How many lines in the records below contain the word "agent"? Answer with the number and nothing else.

================

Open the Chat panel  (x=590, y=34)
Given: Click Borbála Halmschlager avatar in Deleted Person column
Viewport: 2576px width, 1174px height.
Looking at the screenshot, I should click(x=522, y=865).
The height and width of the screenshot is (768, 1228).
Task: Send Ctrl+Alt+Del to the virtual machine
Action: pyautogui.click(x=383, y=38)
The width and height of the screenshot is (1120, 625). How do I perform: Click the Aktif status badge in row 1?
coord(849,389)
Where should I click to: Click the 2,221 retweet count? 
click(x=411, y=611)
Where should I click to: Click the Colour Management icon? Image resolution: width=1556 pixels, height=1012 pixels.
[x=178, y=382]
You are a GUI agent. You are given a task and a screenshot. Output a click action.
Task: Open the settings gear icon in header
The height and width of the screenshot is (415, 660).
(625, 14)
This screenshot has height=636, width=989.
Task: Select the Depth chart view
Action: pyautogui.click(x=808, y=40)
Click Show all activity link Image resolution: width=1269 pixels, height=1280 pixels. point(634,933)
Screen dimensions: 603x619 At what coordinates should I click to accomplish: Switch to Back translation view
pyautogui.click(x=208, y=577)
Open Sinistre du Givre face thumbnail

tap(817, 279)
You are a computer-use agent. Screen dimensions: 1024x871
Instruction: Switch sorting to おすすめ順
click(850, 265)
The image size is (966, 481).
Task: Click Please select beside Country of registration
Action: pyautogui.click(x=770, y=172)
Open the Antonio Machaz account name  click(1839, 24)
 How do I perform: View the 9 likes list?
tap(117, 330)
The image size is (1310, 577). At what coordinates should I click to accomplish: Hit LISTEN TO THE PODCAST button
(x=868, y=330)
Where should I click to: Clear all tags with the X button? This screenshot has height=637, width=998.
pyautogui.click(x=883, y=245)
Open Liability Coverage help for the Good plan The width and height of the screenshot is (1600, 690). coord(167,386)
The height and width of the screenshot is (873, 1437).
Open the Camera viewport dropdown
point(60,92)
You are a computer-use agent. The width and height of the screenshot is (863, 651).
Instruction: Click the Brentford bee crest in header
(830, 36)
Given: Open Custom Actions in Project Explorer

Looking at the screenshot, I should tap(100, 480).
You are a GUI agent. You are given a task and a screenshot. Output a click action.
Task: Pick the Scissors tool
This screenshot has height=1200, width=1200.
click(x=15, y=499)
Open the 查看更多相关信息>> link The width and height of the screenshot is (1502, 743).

================

Exercise response
4